Collected data:
------------------------------------------------
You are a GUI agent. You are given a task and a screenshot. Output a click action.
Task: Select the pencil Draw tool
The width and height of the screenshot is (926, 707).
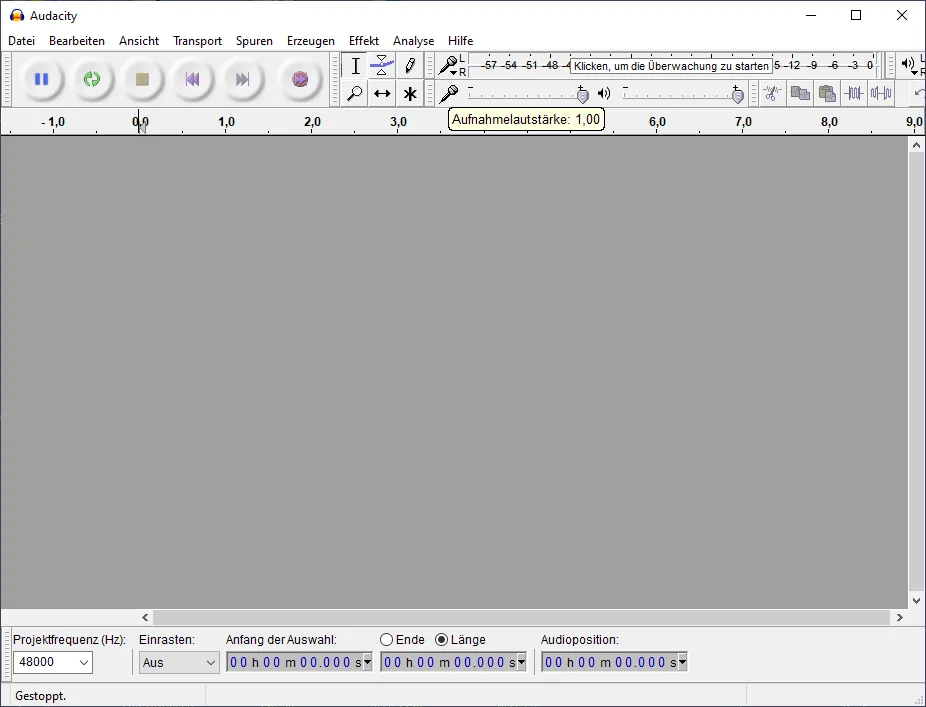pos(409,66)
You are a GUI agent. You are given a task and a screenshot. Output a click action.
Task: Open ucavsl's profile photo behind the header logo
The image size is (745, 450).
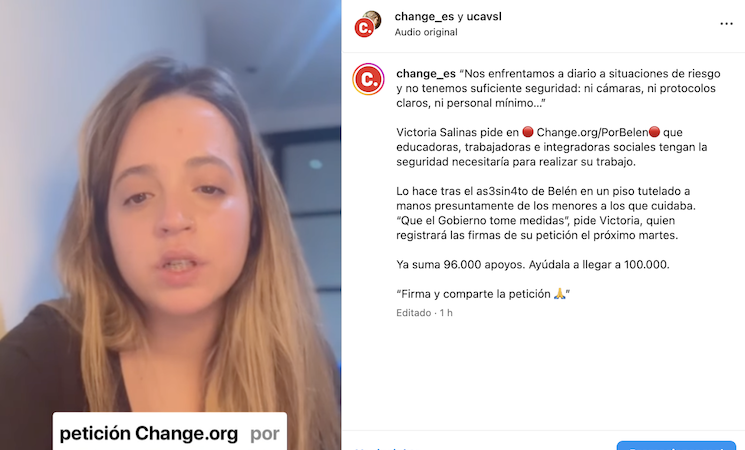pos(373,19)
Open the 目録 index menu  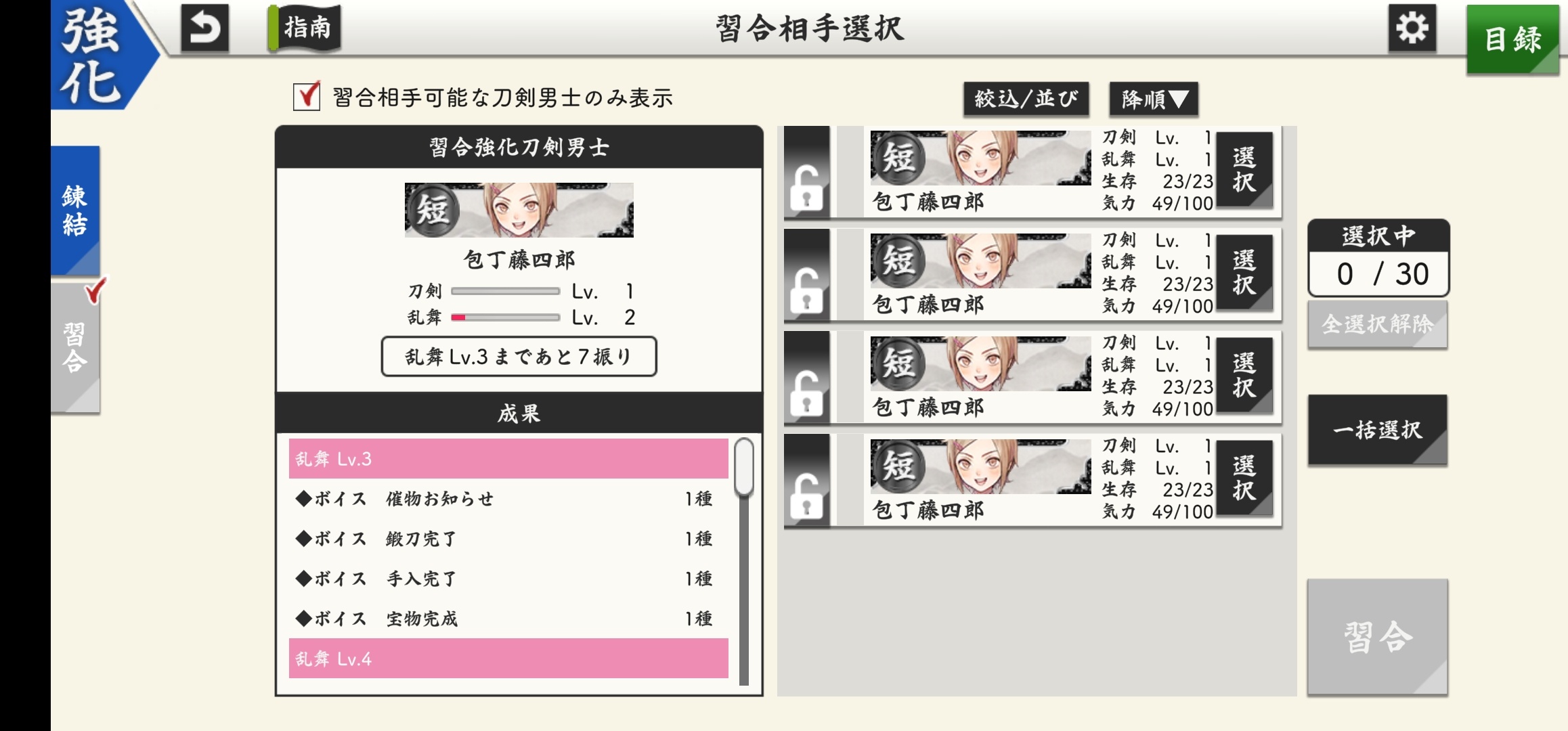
------------------------------------------------
**What you should do**. Return nothing except the lines from the one containing "Task: Open ucavsl's" through the final line of the data, copied exactly. Leave out all pictures.

**Problem solution**.
Task: Open ucavsl's profile photo behind the header logo
The image size is (745, 450).
pos(373,19)
Open the 目録 index menu  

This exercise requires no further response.